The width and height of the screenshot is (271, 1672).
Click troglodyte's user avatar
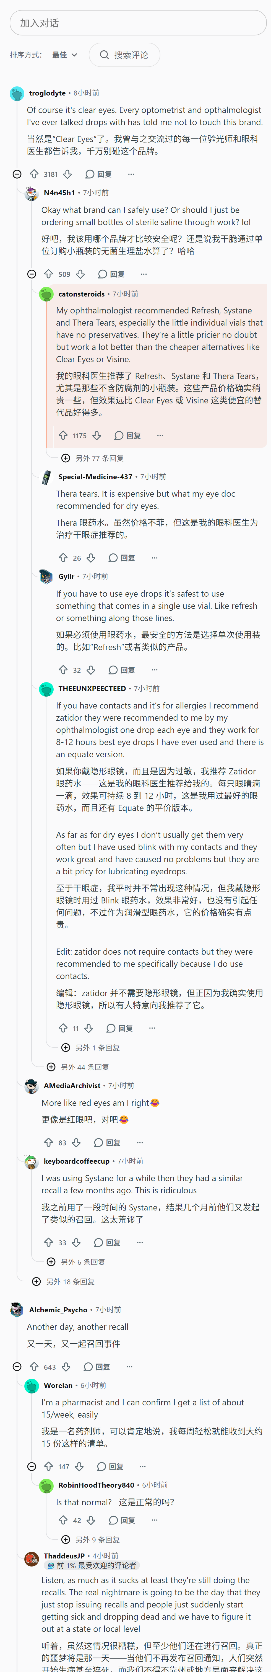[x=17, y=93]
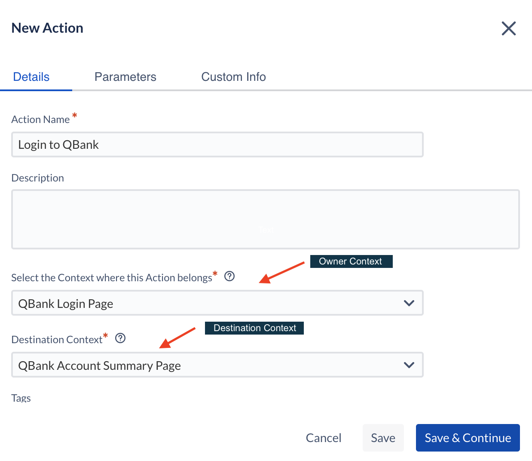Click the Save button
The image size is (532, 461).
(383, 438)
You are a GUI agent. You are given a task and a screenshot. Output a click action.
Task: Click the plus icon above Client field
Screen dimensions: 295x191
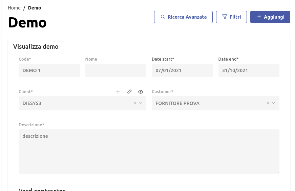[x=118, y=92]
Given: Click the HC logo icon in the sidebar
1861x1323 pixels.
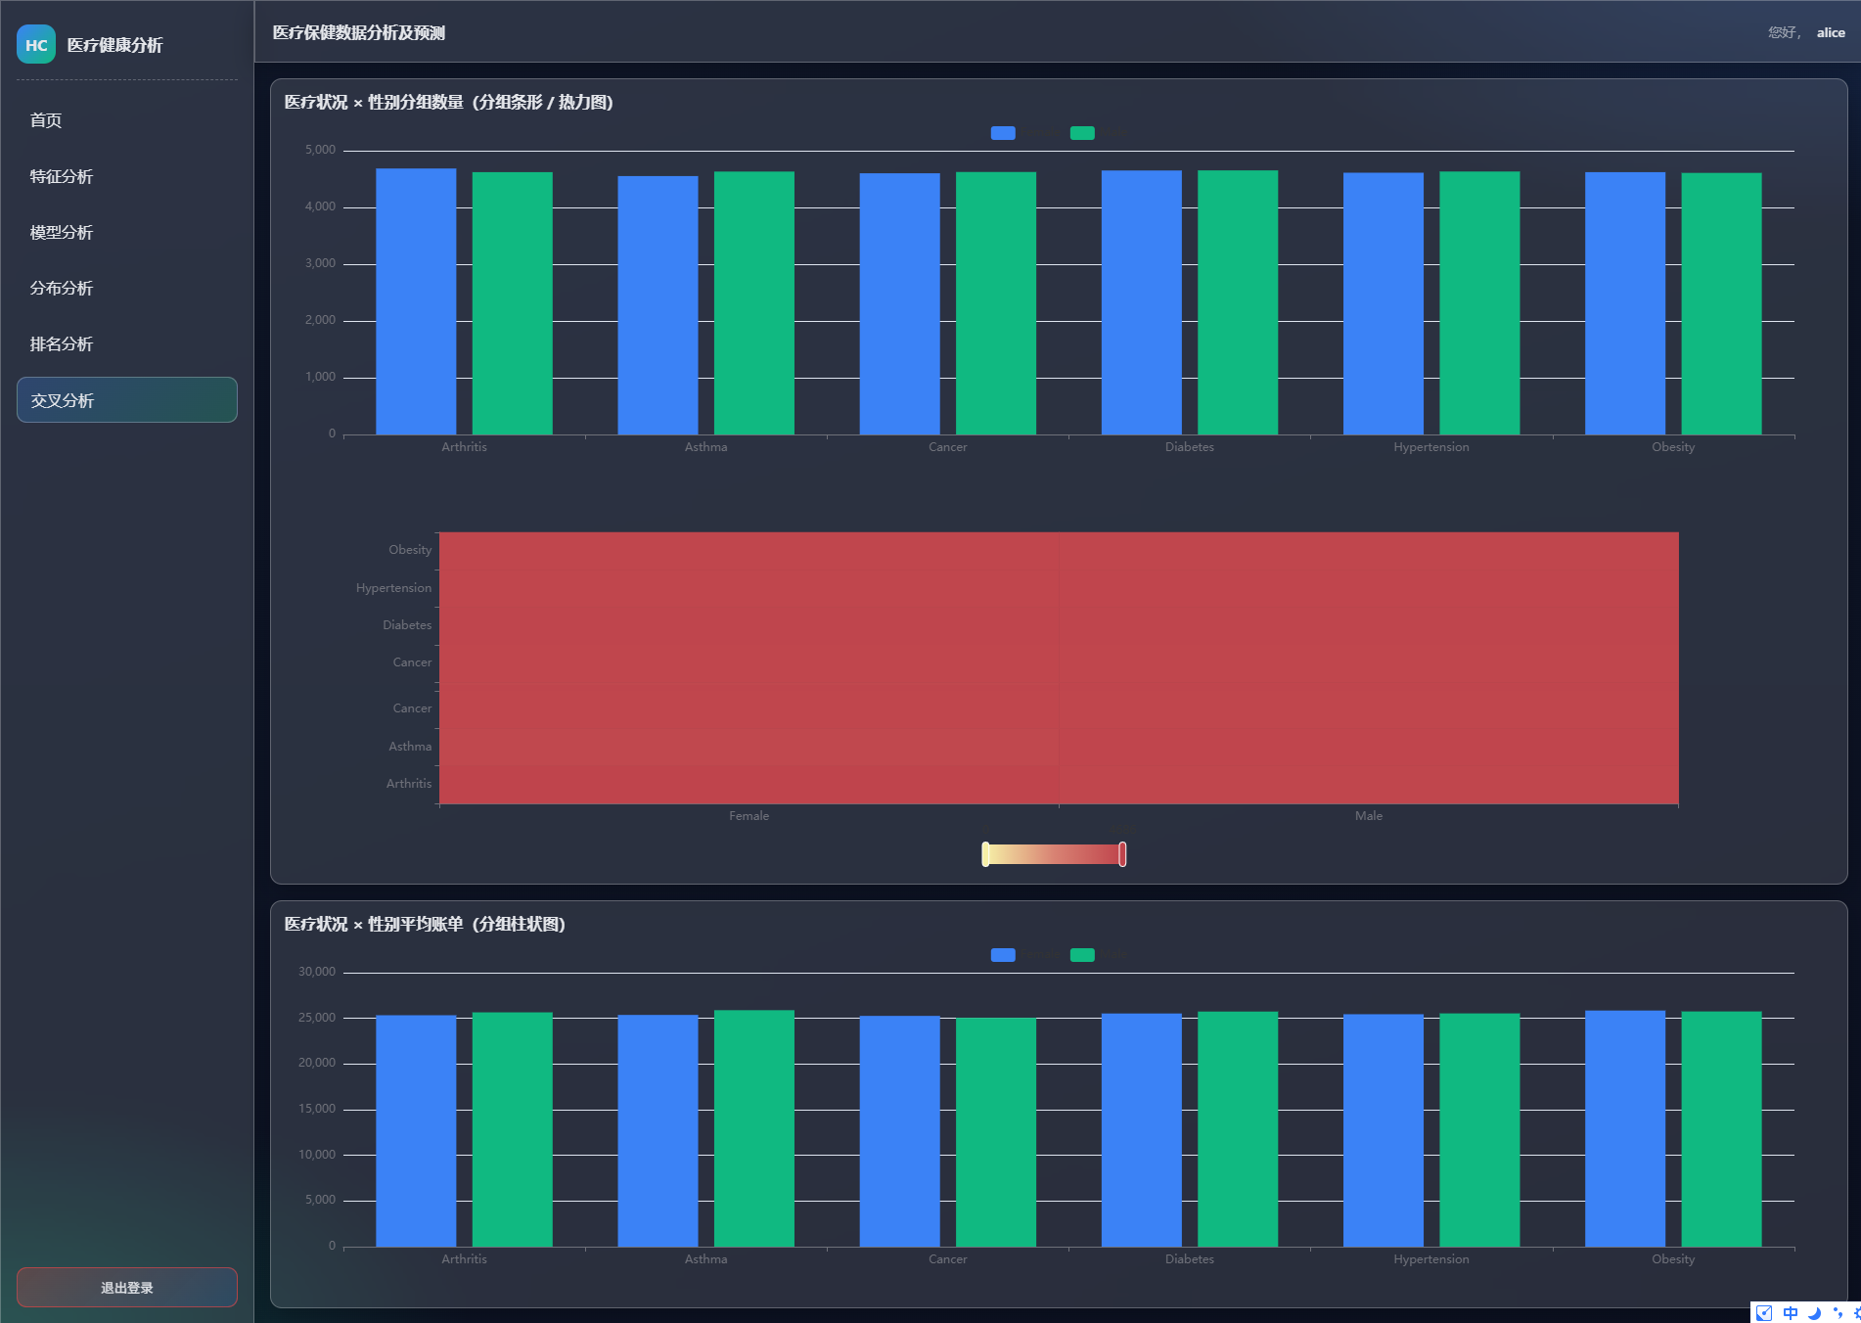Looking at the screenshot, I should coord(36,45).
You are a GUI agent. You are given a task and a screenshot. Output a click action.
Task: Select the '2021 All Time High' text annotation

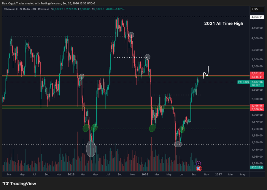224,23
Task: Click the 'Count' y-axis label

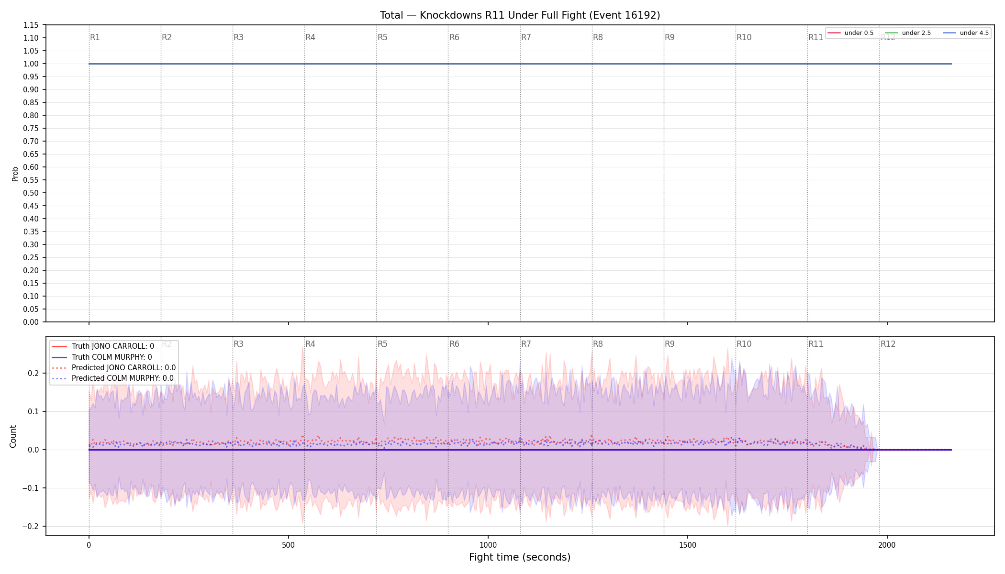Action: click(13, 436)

**Work required:** Would you return all of the entries unchanged while omitting the images?

**Solution for this task:**
The width and height of the screenshot is (271, 1672).
Click troglodyte's user avatar
[x=17, y=93]
Click the Save button
The image size is (532, 461).
(383, 438)
You are a GUI agent. You are given a task and a screenshot. Output a click action.
Task: Click the plus icon above Client field
Screen dimensions: 295x191
[x=118, y=92]
Given: Click the HC logo icon in the sidebar
1861x1323 pixels.
Looking at the screenshot, I should coord(36,45).
You are a GUI agent. You are given a task and a screenshot. Output a click action.
Task: Select the '2021 All Time High' text annotation

224,23
Task: Click the 'Count' y-axis label

Action: click(13, 436)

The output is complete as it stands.